During the 14-year civil war that tore apart Liberia, children were taken from their homes and sent to fight in an adult war. When the fighting ended in 2003 the Liberian government began trying to demobilize the youth, offering cash and counseling programs aimed at rehabilitating the young people and preparing them to return to their communities. Sometimes they were sent back to their villages. Other times they stayed with their commanders and fellow fighters.
The "lucky ones" were sent to the U.S. to live with relatives, many of them ending up in the Clifton neighborhood in Staten Island — home to one of the largest Liberian populations in the country. Rehabilitation programs in Liberia not only provide skills training for the youth to try to help them earn a living, but also reunite them with their families.

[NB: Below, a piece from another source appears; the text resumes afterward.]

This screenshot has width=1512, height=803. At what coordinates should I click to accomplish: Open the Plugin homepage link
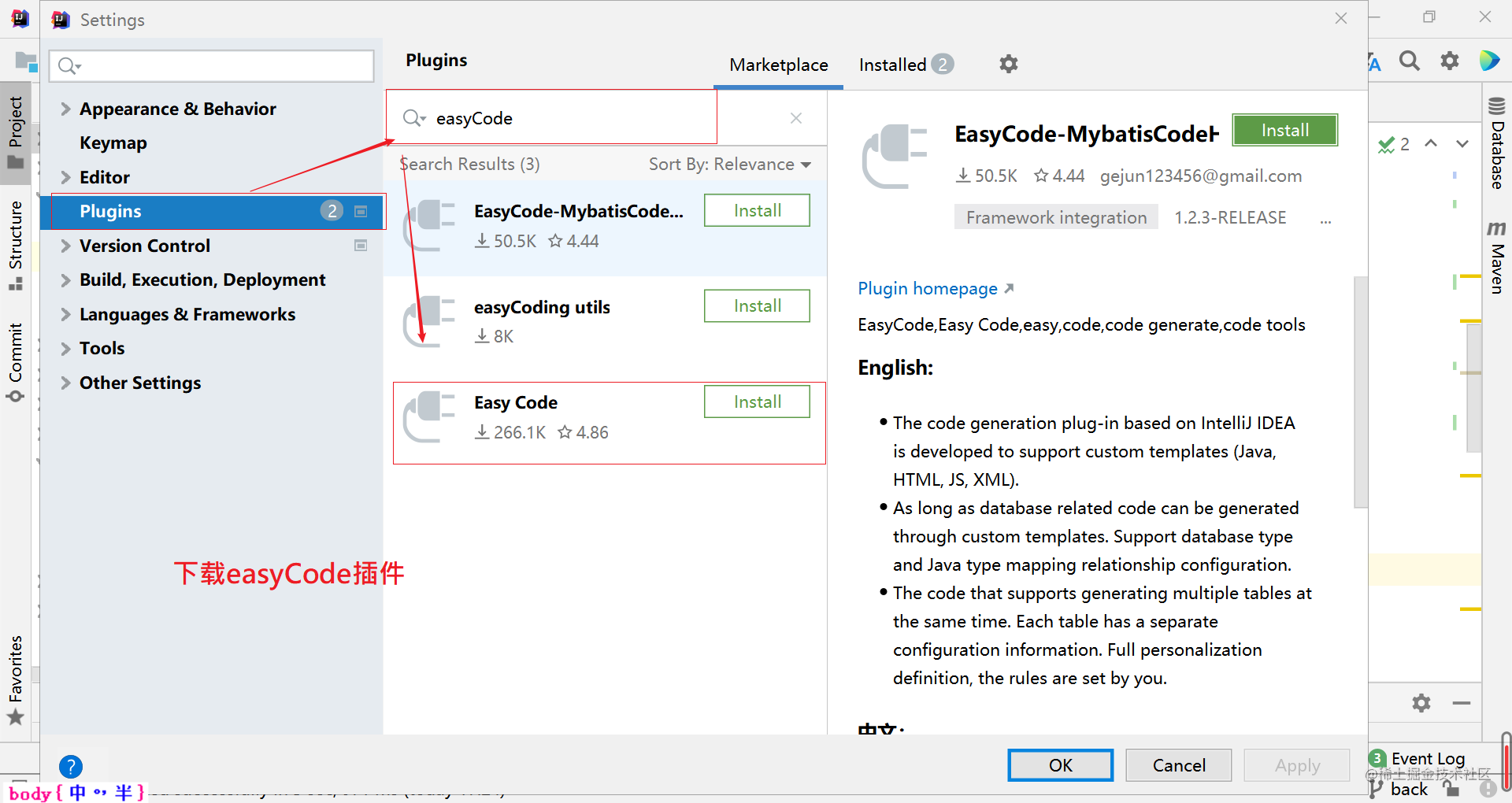tap(928, 288)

Every day is a struggle as the wars in Guinea and the Ivory Coast rage on and the youth learn they can make more money by fighting as mercenaries in those wars than by turning in their guns to the government. In Staten Island, the situation is similar: The youth are given a cash stipend, short term counseling and schooling. But in the end they are left to make their own way adjusting to life in America and oftentimes getting caught up in a life of poverty and crime. Reporter Ruthie Ackerman and photographer Andre Lambertson will travel from Staten Island to Liberia over the course of several weeks to examine the process of reintegrating — and ultimately rehabilitating — the youth on both sides of the ocean.